Take that away and I think the games lose much of their attraction at both club and county level. I can’t imagine there would be much joy in winning a match or competition without a crowd and sharing that excitement with friends and family. Hurling as a game needs a bit of bite and intensity to it and sure at club level it wouldn’t be the same without the cantankerous old boys shouting over the wire at the referee about his need for a pair of glasses.
Whatever happens though, I do think there will come a time when the Association will need to stop kicking the decision-making can down the road. We are not there yet but at some point, we will need some certainty around timeframes as it is not fair to keep players and management hanging around not knowing whether to prepare for competition or not.
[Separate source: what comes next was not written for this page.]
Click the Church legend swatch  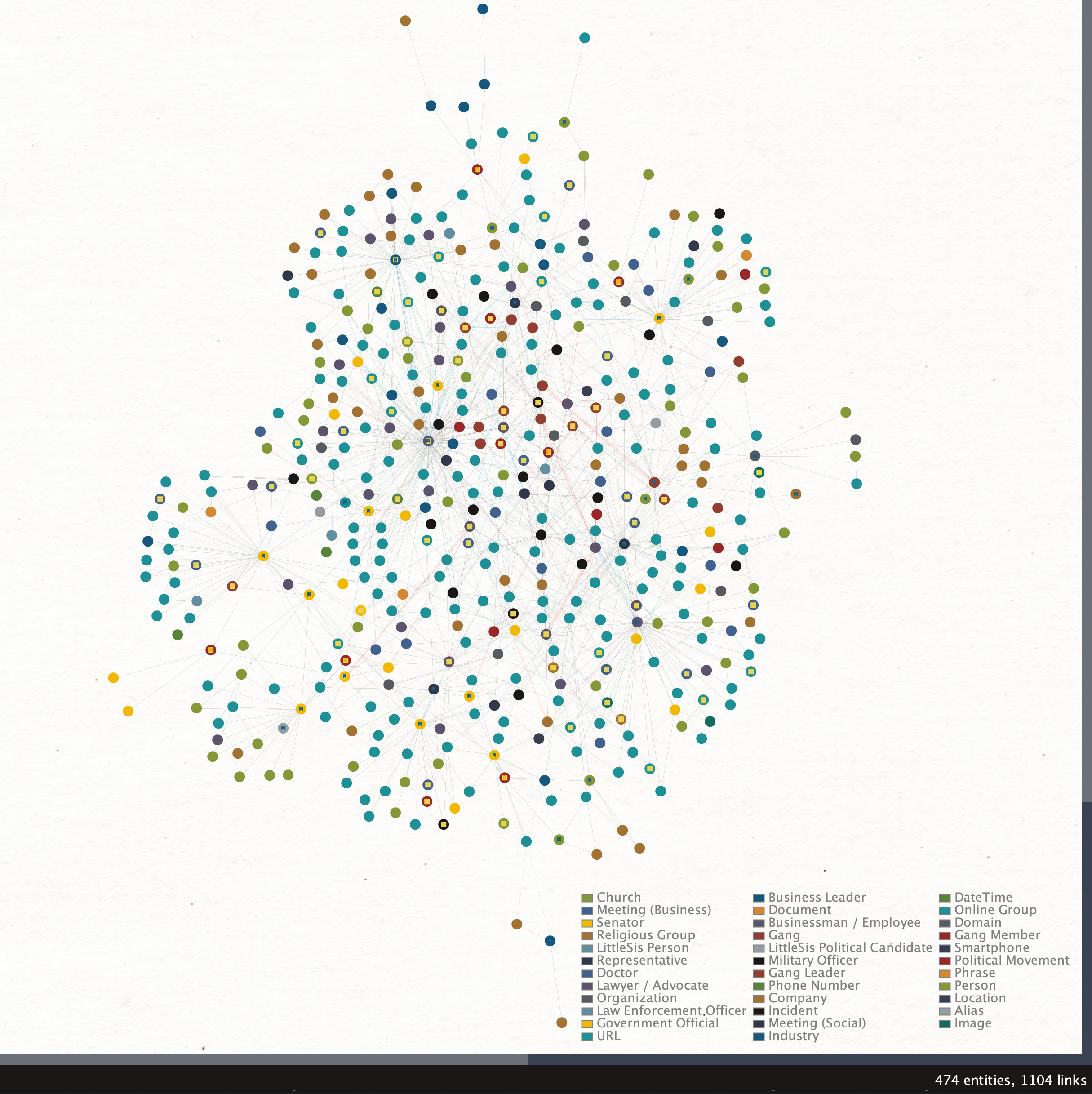587,898
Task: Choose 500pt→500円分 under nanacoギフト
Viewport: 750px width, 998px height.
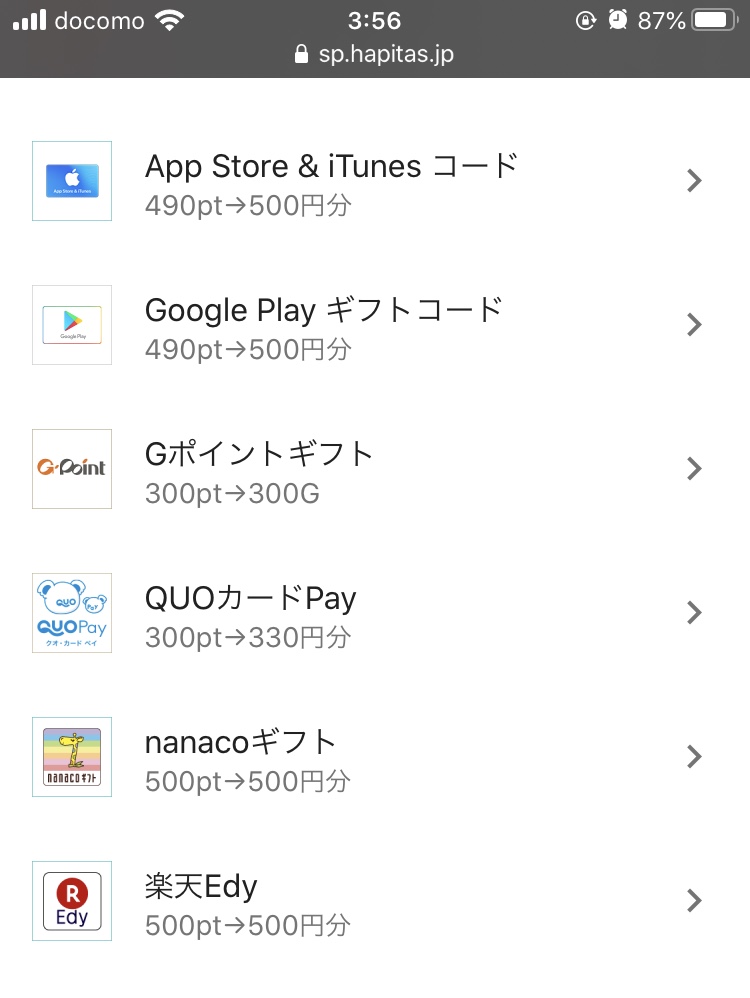Action: tap(248, 781)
I think the date of July 20 is critical to that. That is when the government in the south has suggested that a return to team sports training may be possible. If by that stage the science suggests that it remains risky to return and the date is pushed back further, then effectively I think it will be impossible to accommodate both county and club games this year.
As the Association has already stated that the club game would get preference, then in such a scenario an announcement should be made that the inter-county game is suspended for 2020 with the option to review the situation regarding the club game at the end of August. If by then it is still not possible to return, then a decision regarding suspension of the whole season should be a consideration to bring some clarity to the situation.
I sincerely hope that it doesn’t come to that and if anything, I am more positive now about action this year than I was a month ago. The virus seems to be waning a bit and there is some cause for optimism though if social distancing is indeed the new norm, then like John Horan I don’t know how that translates to contact sports.
We do need to be positive, but we also need to be accepting of the science and take any responsibility for the prospect of games this year away from the GAA itself.
Our strong desire to see a return of the sports we love should not blind us to the risks of the virus if they continue to exist. That is why the decisions about games this year should avoid emotion and be made purely on what it is safe to do. That doesn’t mean we should avoid any risk, but those risks must be proportionate and calculated by scientific fact rather than opinion.